### Required work
Lines in the listing below that hold "agent" are the ones to copy.

### The records
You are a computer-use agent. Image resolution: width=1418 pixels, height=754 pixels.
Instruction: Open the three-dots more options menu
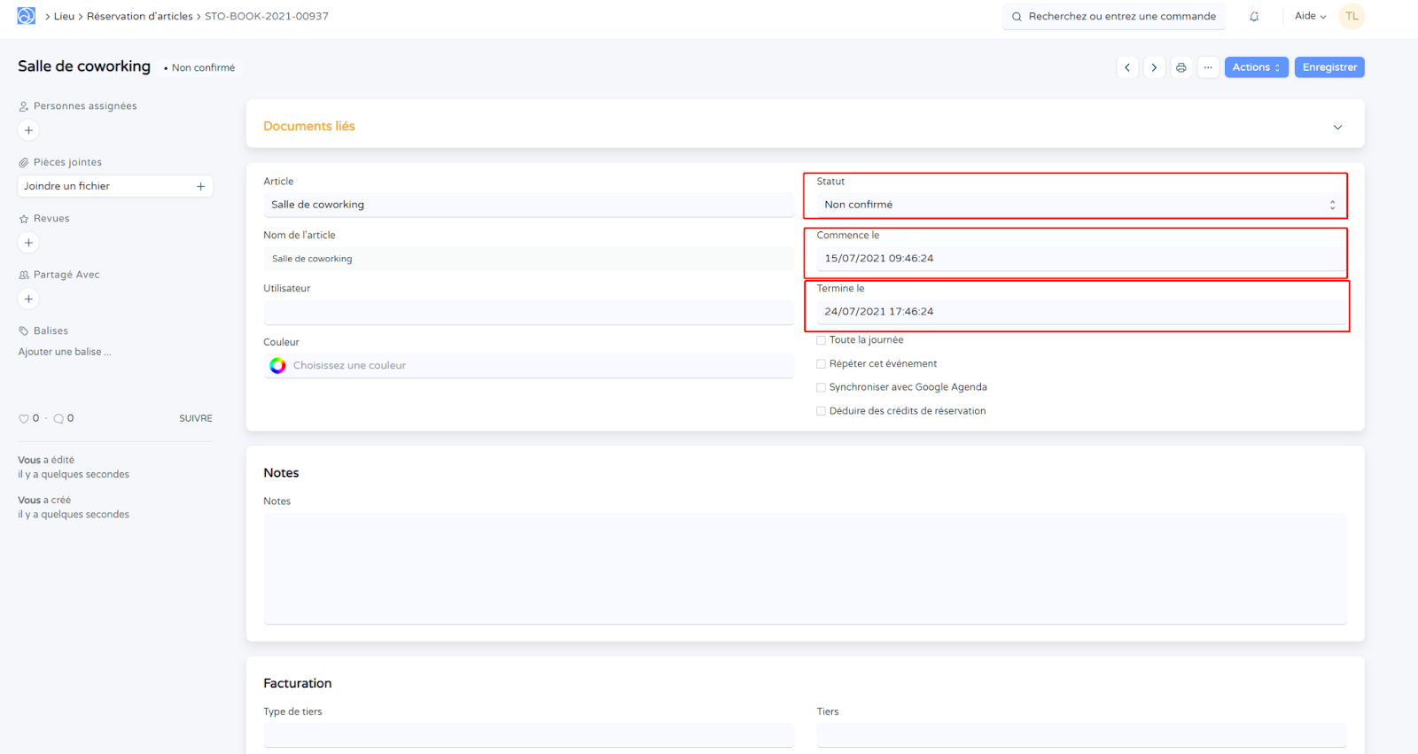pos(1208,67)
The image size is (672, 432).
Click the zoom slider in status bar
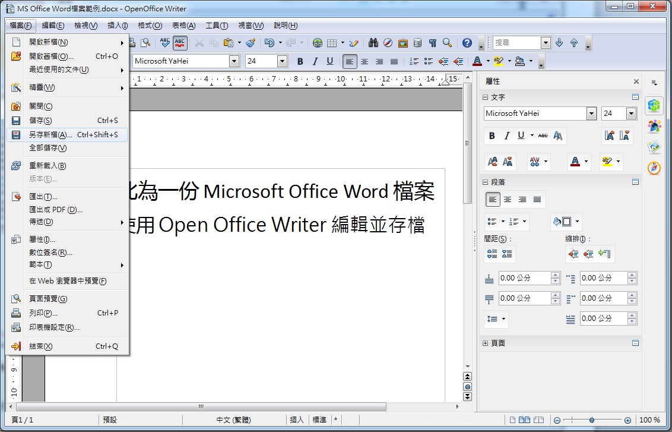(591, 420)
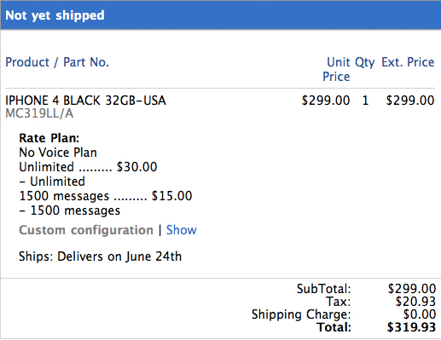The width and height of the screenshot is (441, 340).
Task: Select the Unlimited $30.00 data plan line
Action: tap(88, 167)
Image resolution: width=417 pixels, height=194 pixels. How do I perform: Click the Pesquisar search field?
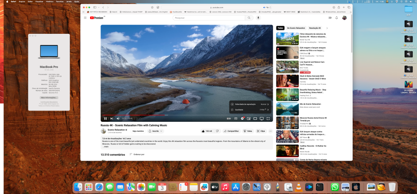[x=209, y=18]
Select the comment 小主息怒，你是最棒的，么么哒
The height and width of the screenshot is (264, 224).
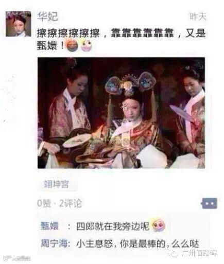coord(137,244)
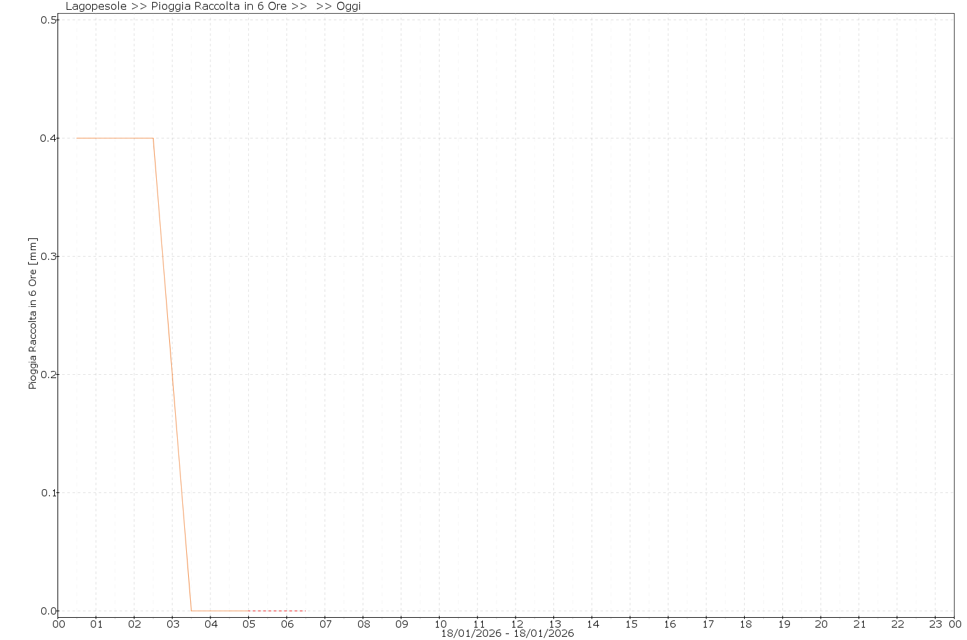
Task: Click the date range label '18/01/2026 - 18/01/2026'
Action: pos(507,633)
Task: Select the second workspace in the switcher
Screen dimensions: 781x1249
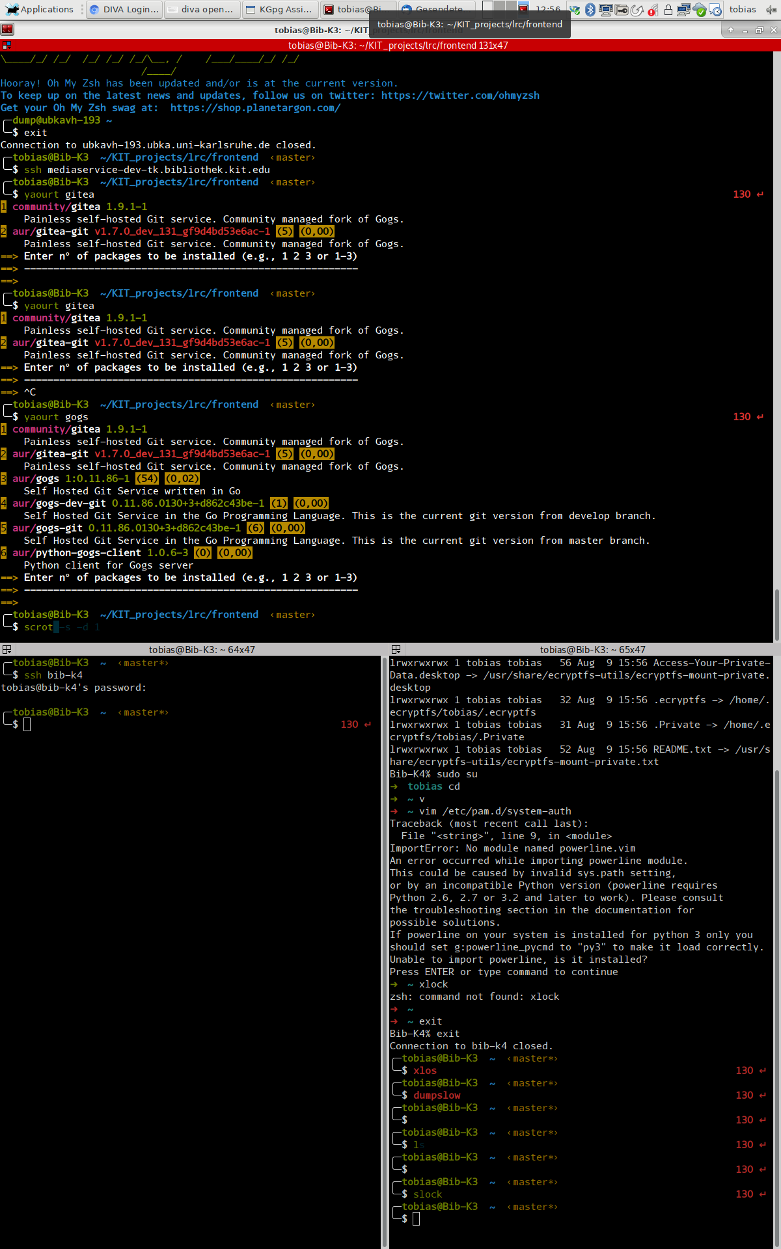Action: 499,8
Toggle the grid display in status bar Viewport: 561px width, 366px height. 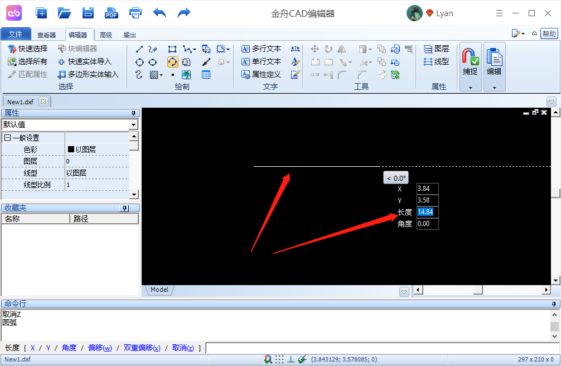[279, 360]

==

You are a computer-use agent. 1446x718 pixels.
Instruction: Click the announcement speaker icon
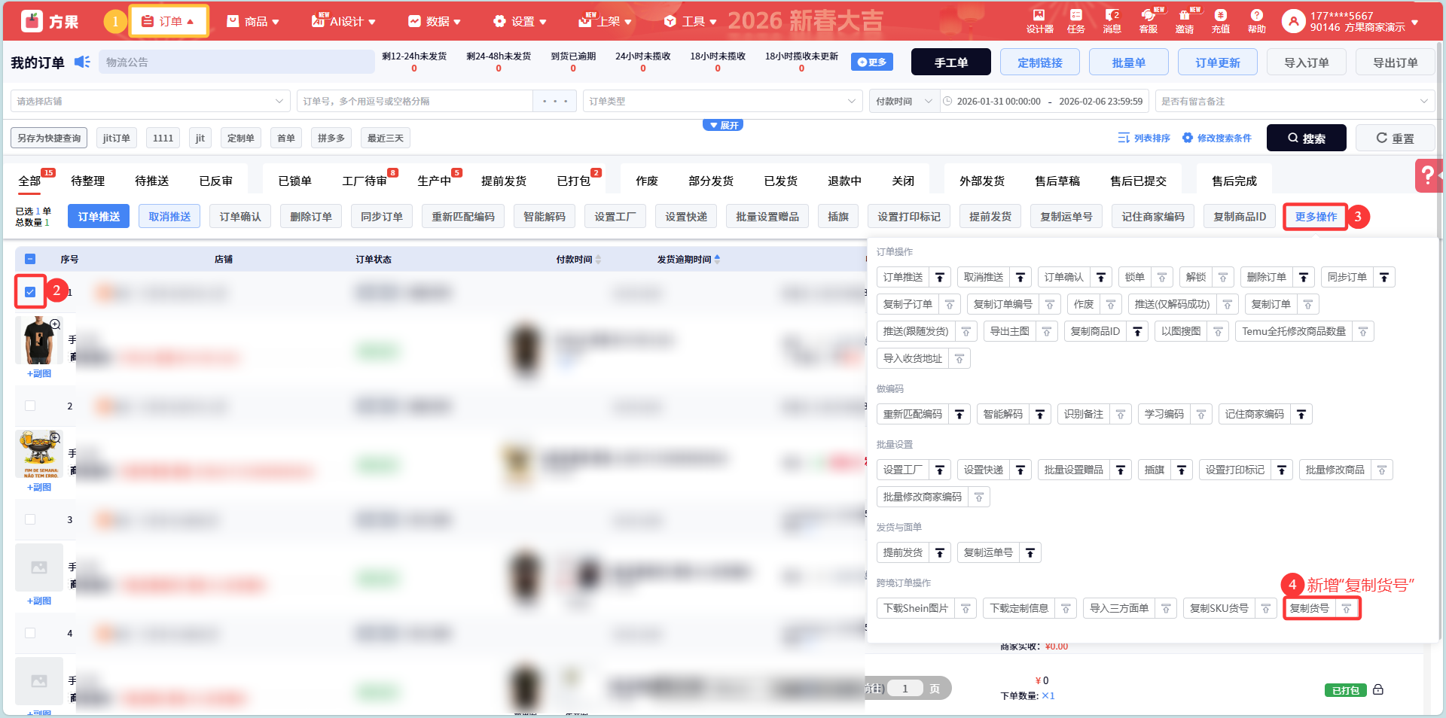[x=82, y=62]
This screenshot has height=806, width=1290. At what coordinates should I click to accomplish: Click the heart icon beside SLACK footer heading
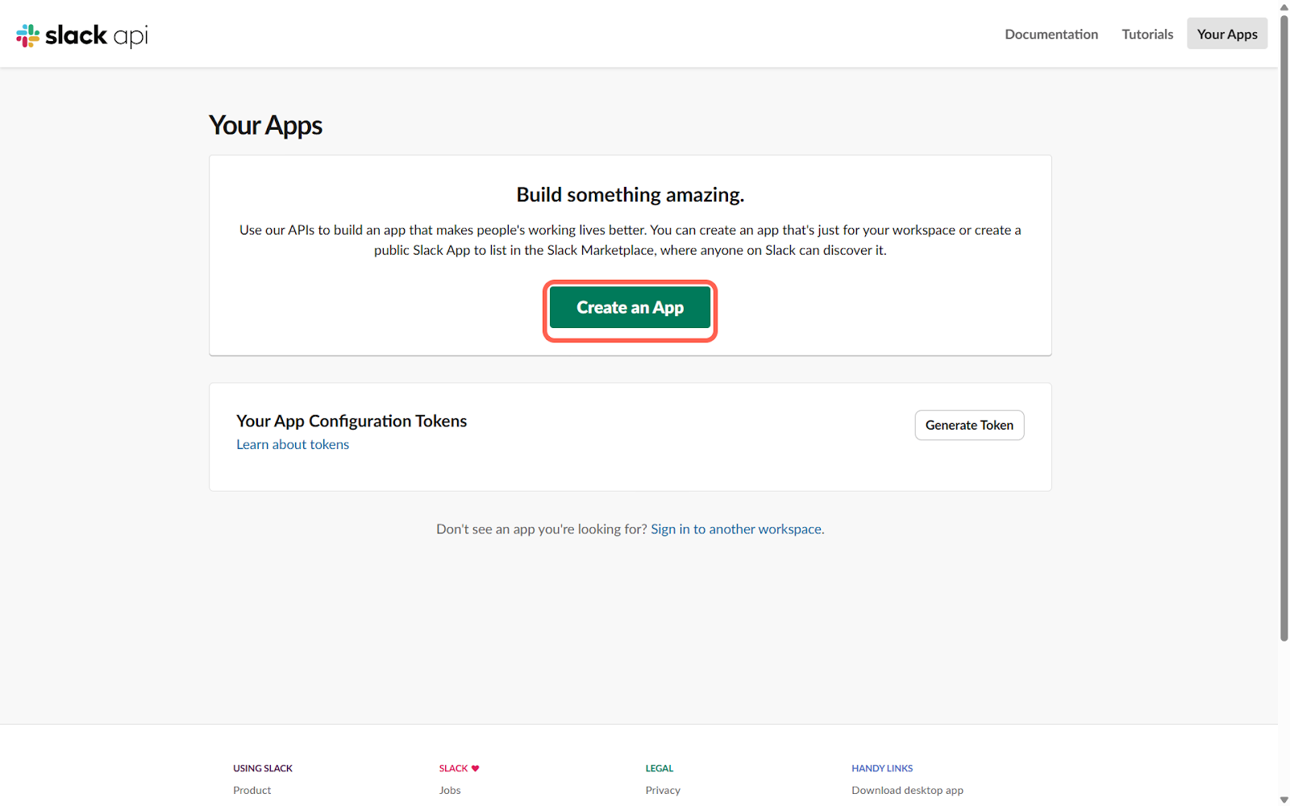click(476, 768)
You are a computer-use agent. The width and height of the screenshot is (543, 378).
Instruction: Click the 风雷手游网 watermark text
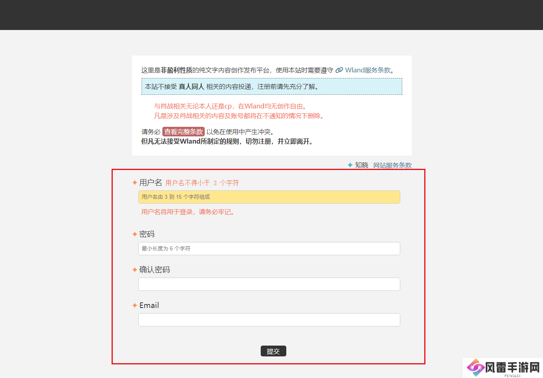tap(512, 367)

### Exercise output
You are a computer-use agent. Image resolution: width=1418 pixels, height=754 pixels.
You are a computer-use agent. 1446x718 pixels.
You are a computer-use agent. The width and height of the screenshot is (543, 378).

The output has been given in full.